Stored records
* * *

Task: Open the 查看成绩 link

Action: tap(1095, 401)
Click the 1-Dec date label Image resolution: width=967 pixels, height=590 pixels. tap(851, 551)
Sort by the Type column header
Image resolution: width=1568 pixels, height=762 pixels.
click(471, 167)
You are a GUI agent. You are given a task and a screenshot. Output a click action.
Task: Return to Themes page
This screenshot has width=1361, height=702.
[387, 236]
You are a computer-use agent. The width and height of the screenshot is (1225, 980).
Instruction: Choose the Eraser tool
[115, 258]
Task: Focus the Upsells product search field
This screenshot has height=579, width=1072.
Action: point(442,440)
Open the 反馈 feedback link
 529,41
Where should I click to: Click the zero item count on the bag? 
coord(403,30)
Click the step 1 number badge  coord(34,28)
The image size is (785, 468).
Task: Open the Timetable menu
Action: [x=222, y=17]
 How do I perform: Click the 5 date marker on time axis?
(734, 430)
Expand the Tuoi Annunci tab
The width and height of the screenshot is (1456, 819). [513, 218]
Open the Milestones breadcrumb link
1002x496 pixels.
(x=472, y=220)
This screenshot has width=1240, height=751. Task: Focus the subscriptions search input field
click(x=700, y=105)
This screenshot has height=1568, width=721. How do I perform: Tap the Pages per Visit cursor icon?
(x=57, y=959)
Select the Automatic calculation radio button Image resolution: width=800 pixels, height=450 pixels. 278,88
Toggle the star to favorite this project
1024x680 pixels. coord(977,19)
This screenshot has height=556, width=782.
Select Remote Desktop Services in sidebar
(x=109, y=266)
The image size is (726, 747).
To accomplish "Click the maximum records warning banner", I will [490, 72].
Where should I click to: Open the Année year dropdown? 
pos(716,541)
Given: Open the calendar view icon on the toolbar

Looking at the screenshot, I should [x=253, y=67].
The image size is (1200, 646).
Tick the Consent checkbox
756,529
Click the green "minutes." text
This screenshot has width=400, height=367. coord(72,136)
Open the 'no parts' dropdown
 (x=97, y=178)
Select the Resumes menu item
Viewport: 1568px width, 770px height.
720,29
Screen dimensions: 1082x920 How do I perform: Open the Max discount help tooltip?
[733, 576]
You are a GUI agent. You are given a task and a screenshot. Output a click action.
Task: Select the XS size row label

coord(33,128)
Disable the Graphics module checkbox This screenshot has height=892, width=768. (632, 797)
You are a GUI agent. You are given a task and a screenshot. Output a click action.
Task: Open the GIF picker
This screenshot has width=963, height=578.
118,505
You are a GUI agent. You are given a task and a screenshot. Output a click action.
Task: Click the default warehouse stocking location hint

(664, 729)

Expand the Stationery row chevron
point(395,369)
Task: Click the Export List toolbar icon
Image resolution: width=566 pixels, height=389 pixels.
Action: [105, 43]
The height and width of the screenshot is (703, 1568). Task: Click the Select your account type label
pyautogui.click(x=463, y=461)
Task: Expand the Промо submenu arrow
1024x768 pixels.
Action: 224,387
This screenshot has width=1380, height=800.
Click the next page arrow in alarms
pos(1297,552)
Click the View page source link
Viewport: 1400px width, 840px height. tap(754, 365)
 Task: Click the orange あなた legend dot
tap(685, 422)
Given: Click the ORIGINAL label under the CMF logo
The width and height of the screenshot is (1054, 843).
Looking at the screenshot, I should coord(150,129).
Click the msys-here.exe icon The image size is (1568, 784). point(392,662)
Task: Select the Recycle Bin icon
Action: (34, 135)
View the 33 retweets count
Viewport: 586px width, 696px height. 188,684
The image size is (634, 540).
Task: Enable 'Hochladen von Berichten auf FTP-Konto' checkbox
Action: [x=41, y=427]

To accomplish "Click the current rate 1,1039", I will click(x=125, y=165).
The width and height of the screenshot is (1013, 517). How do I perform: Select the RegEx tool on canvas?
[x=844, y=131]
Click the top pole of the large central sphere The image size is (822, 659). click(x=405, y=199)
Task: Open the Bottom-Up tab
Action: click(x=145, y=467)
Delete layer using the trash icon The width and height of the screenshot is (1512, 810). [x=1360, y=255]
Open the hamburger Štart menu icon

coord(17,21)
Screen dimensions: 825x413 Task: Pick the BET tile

* * *

Work to complete
Work through the records line by line, and once you reach the final line, report only how many held "accomplish".

Response box
2